Aim of the exercise → Your answer must consist of every line from the data below that includes the word "will".

- - - -

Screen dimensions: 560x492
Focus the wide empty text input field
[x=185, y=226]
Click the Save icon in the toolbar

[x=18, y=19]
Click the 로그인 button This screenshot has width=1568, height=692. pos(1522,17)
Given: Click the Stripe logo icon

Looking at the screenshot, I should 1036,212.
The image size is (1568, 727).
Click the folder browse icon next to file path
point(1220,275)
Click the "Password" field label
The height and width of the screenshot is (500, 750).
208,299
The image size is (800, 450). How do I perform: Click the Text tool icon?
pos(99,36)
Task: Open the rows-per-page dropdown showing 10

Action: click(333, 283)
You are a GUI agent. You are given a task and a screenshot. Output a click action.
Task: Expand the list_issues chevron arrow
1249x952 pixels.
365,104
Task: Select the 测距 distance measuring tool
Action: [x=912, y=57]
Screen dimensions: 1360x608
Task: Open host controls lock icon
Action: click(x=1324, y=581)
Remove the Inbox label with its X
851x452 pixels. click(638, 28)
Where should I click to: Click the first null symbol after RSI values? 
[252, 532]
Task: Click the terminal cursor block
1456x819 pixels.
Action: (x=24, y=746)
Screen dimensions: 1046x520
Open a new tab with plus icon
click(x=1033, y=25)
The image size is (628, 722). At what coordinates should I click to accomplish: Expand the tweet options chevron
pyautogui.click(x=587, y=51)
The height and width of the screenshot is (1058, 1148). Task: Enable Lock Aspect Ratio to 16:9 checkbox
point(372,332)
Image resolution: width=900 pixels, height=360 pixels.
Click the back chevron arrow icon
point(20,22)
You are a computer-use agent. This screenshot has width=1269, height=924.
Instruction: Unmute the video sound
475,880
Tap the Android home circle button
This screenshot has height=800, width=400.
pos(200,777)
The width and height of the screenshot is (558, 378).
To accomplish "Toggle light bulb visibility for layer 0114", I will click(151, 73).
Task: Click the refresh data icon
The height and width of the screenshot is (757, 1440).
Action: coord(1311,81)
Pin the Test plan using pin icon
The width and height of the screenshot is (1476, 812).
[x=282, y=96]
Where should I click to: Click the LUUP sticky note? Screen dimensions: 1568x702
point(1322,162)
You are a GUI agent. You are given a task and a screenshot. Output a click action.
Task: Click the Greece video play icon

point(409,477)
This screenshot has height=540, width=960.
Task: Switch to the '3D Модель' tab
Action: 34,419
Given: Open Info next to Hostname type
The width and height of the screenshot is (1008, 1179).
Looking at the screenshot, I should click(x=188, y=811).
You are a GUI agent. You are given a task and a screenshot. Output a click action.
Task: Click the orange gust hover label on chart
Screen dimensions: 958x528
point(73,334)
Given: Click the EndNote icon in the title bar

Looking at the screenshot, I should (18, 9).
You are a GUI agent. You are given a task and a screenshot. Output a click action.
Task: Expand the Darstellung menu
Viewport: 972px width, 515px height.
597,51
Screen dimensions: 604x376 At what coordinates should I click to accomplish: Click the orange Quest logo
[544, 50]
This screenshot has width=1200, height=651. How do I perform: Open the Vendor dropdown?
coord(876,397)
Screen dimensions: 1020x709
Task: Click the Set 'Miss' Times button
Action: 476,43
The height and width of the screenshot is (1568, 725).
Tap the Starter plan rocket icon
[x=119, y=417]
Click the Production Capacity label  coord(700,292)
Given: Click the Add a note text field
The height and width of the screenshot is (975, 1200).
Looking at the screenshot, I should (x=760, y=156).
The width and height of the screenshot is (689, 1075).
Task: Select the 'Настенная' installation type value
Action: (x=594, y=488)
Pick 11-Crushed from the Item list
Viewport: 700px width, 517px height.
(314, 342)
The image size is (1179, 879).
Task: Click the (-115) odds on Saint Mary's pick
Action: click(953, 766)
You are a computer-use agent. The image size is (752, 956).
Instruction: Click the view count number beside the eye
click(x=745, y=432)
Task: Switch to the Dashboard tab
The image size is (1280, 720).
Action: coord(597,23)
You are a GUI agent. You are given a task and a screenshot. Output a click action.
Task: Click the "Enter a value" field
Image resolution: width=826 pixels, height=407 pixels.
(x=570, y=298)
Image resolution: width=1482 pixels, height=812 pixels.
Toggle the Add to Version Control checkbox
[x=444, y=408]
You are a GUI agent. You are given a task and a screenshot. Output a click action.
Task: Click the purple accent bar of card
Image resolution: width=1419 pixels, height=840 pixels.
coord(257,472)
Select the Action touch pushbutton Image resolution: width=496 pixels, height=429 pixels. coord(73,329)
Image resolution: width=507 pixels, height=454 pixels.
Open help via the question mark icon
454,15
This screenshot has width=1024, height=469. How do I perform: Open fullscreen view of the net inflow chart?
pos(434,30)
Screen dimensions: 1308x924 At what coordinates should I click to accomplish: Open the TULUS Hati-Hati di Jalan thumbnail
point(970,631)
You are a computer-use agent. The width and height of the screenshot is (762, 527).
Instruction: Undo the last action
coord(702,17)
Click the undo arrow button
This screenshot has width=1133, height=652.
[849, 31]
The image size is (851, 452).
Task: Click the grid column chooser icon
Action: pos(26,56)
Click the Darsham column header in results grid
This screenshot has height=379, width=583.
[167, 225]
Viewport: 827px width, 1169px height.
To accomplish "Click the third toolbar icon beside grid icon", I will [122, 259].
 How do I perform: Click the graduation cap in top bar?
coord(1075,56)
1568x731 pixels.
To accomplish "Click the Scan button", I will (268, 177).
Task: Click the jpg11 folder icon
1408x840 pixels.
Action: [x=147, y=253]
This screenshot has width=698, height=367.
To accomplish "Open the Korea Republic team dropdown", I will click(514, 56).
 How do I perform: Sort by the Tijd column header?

- - - -

Answer space →
To accomplish "Toggle light bulb visibility for layer 0114", I will click(151, 73).
To accomplish "Click the third toolbar icon beside grid icon", I will [122, 259].
To accomplish "Click the Scan button", I will (268, 177).
To accomplish "Open the Korea Republic team dropdown", I will click(514, 56).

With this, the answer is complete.